27.4.4 A – Applied / Code
Add a third channel to the data-generating process (with its own true coefficient and adstock rate) and rerun the entire pipeline. Report how the conditioning, the EVPI, and the optimal allocation change.
Vary the lift-test precision in Stage 4 (sweep s from 0.05 to 0.5) and trace how the post-calibration EVPI and the optimal split move. At what measurement noise does the experiment stop being worth running?
Replace the Stage 6 metamorphic invariant with a different one from Chapter 26 — for example permutation-invariance of the order in which two experiments are folded — and confirm the assembled system still passes.
27.5 Summary
Key concepts
The book is a single end-to-end pipeline: simulate (Ch.15) → fit (Ch.5/16) → check (Ch.11) → calibrate (Ch.19–22) → optimize (Ch.14/18) → test (Ch.23–26), each stage standing on a proved result.
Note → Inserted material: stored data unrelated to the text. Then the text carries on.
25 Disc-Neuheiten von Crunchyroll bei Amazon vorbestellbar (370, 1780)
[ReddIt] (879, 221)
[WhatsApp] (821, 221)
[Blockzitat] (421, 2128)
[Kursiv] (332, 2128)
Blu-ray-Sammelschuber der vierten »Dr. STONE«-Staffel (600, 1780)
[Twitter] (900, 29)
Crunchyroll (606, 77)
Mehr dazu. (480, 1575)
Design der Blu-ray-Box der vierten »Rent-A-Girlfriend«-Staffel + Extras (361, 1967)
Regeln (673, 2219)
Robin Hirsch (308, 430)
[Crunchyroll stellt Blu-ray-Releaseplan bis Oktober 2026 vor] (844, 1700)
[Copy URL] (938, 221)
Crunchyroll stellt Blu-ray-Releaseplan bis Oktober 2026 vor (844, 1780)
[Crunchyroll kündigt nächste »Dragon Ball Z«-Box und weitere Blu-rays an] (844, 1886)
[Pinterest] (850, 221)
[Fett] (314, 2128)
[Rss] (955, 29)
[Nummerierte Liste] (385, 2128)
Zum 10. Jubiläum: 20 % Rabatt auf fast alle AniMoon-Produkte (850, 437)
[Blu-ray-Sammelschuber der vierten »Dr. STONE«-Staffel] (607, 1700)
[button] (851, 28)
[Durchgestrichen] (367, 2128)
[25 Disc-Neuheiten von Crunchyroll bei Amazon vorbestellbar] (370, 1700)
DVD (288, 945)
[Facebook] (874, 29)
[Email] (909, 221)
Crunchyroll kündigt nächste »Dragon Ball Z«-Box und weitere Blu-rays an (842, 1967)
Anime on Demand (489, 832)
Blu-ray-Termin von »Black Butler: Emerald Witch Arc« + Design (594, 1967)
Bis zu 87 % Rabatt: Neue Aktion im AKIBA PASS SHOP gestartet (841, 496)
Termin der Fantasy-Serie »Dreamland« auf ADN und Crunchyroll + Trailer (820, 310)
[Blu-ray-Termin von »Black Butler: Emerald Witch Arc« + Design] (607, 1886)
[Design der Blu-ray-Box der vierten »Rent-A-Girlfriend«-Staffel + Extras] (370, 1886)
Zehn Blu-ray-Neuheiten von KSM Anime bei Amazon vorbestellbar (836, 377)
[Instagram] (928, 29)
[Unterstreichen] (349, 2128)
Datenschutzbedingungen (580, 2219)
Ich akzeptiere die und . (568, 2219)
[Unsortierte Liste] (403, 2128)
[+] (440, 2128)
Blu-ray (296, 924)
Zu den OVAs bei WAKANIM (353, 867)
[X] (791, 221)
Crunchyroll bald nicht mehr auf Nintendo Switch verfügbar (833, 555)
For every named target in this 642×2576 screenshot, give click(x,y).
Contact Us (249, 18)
A model that fits is not yet a decision that can be trusted; the EVPI (Ch.18) measures the gap and says when an experiment is worth running.
The prior store closes a decision loop: the optimizer’s shadow prices name the next experiment, whose result folds back and tightens the posterior.
Experiment selection is value-of-information decision theory — rank directions by their cost to the decision; the operational recipe is engineering, the principle is mathematics.
The book’s theorems serve double duty as the system’s specification and its tests.
Key takeaways
The loop is contractive in EVPI: each fold can only lower it (Ch.22), so the decision never gets worse by measuring more.
A budget decision is only as trustworthy as its least-identified direction — here, the spend/attribution contrast, the ridge that runs from Chapter 16 through Chapters 18 and 23.
Closed-form, deterministic components (the conjugate fit, the envelope-theorem shadow price) make the whole pipeline reproducible and testable end to end.
This is where the book lands: not a single model but a system — one that turns data into a budget, knows how much to trust it, and names what to measure next. Every chapter was one arc of that loop. Where to go next is to run it on your own data: swap the synthetic data-generating process for a real one, replace the closed-form fit with the sampler when the model outgrows conjugacy, and let the shadow prices choose your next experiment. The mathematics is in place; the engineering is yours.